Opinion
January 19, 1999.
Appeal from the Supreme Court, Queens County (Lerner, J.).
Ordered that the order is affirmed, with costs.
On March 7, 1994, the plaintiff was injured when she tripped and fell on a public sidewalk directly adjacent to the driveway of the premises owned by the defendants Jack Scott and Olga Scott. The plaintiff commenced this action against the City of New York and the Scotts in which she alleged, inter alia, that the Scotts negligently maintained and repaired the sidewalk. The Scotts moved for summary judgment dismissing the complaint insofar as asserted against them..

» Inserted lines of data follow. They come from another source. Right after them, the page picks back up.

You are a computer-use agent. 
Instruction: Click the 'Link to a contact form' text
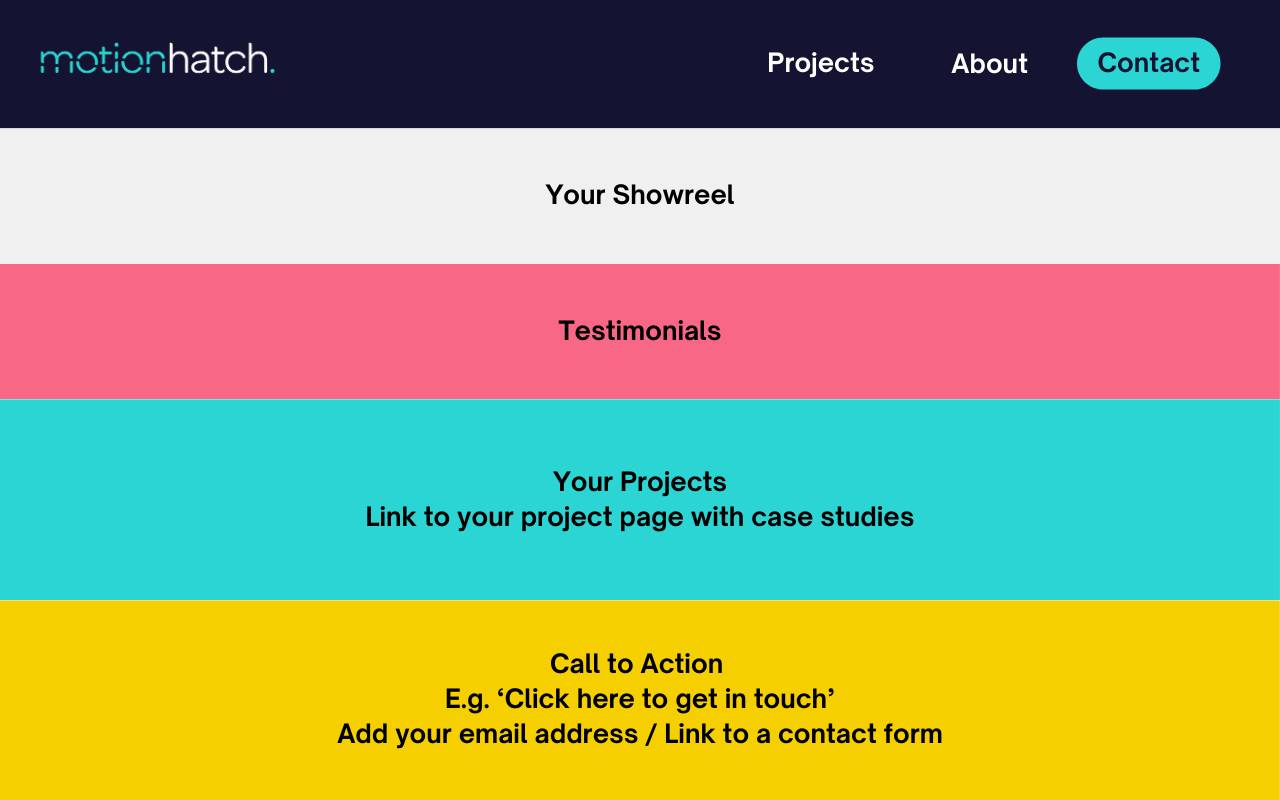point(803,734)
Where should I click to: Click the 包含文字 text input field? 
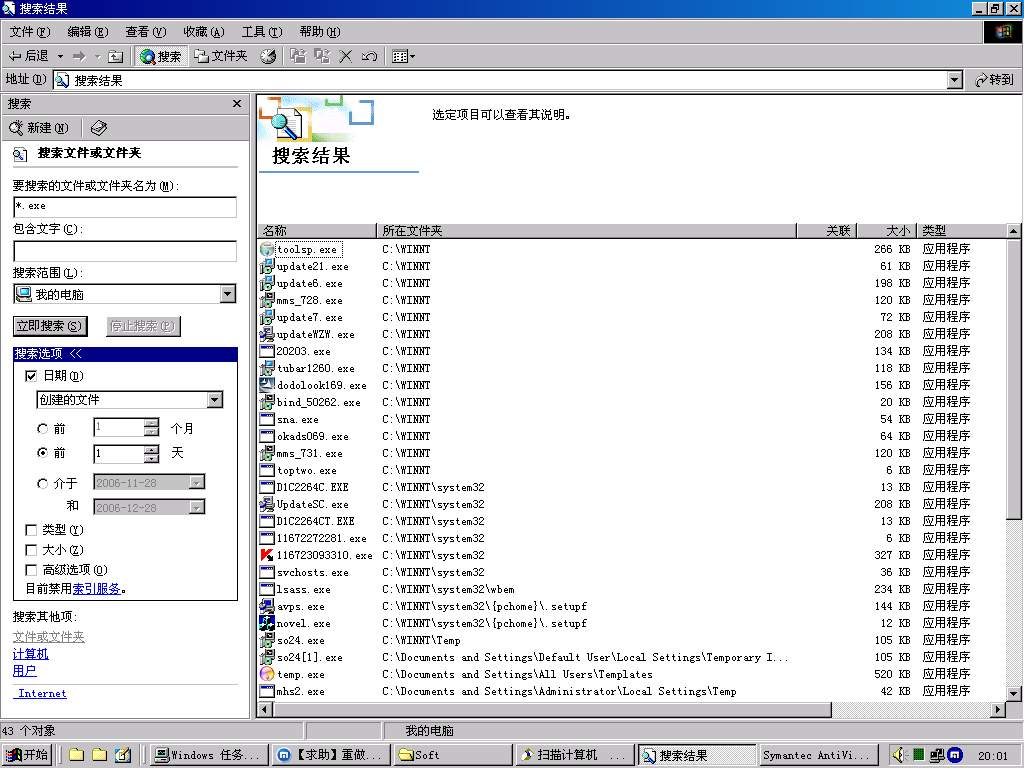125,251
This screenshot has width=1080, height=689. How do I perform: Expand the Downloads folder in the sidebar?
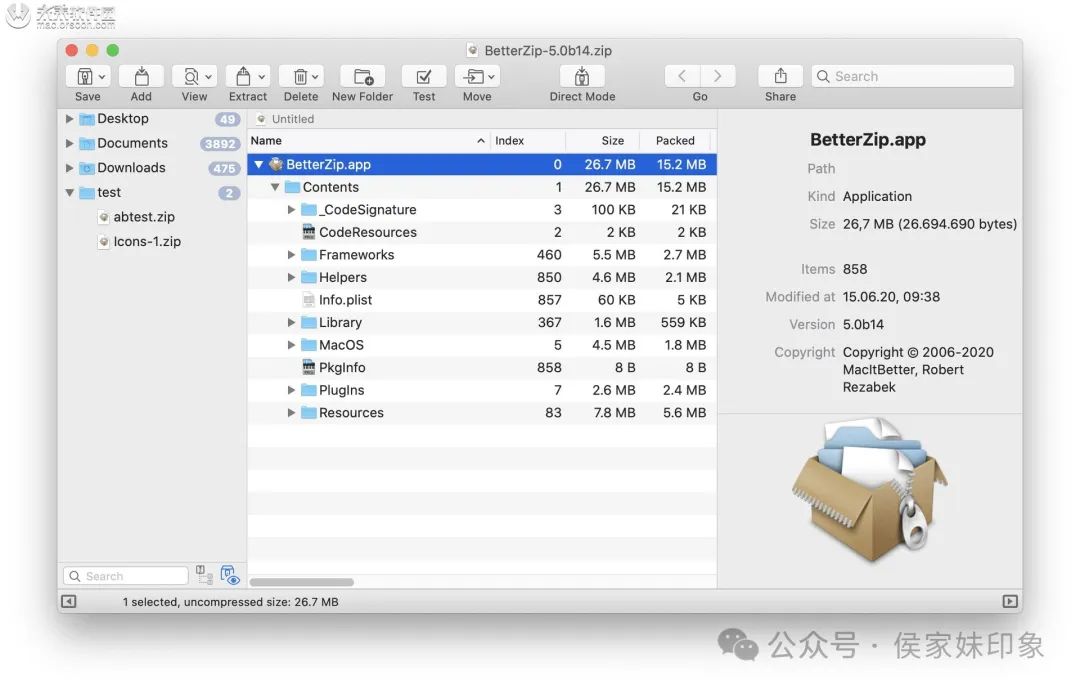click(70, 168)
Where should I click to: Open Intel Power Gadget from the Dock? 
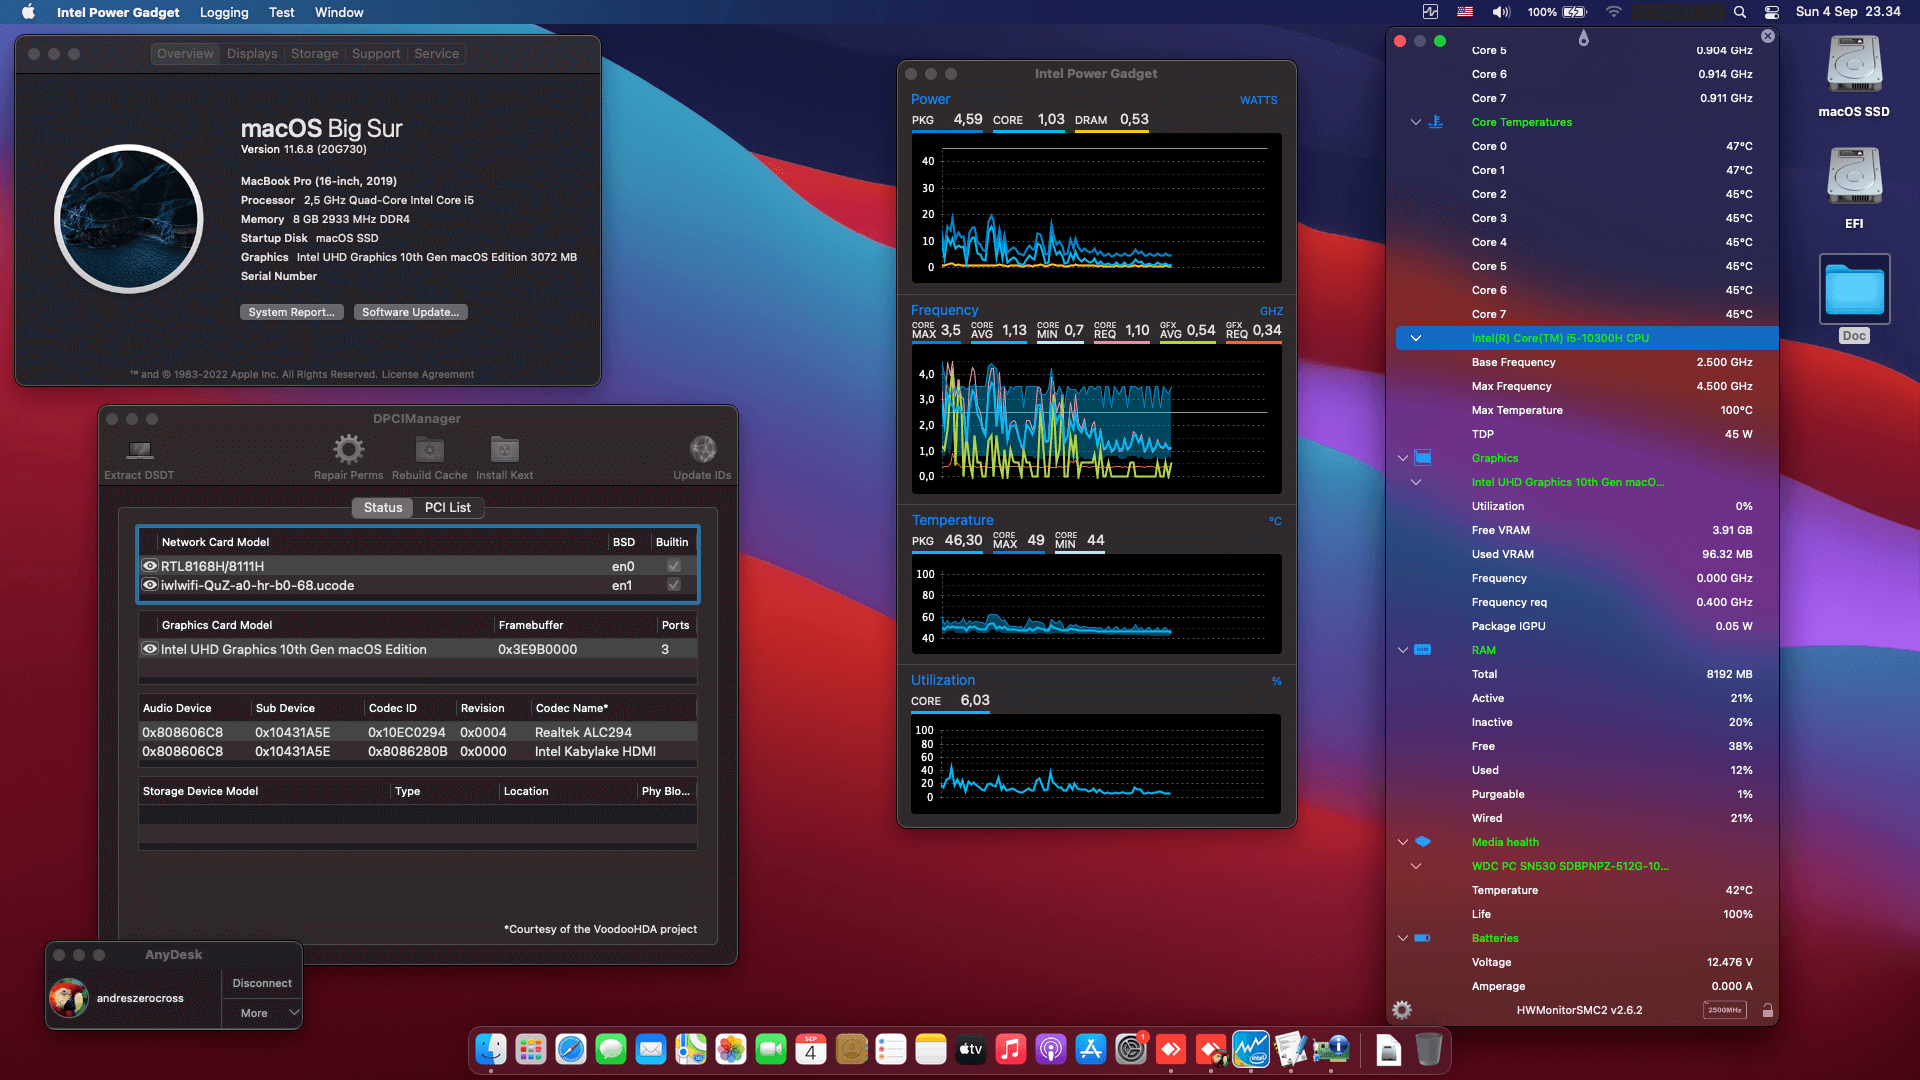[1252, 1050]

An abutting landowner will not be liable to a pedestrian passing by on a public sidewalk unless the landowner created the defective condition or caused the defect to occur because of some special use, or unless a statute or ordinance placed the obligation to maintain the sidewalk upon the landowner and expressly made the landowner liable for injuries occasioned by the failure to perform that duty ( see, Alessi v. Zapolsky, 228 A.D.2d 531; Rosales v. City of New York, 221 A.D.2d 329).
We agree with the Supreme Court that the plaintiff failed to present evidentiary proof in admissible form to support her allegations that the Scotts negligently repaired the sidewalk or that the defect was caused by their special use of the sidewalk as a driveway ( see, Rubenstein v. DeGeorgio, 236 A.D.2d 383; Gianna v. Town of Islip, 230 A.D.2d 824; Alessi v. Zapolsky, supra). Moreover, the plaintiff did not allege that the Scotts breached a statutory duty to maintain the sidewalk. Accordingly, the Scotts' motion for summary judgment was properly granted.
Bracken, J.P., O'Brien, Sullivan and Goldstein, JJ., concur.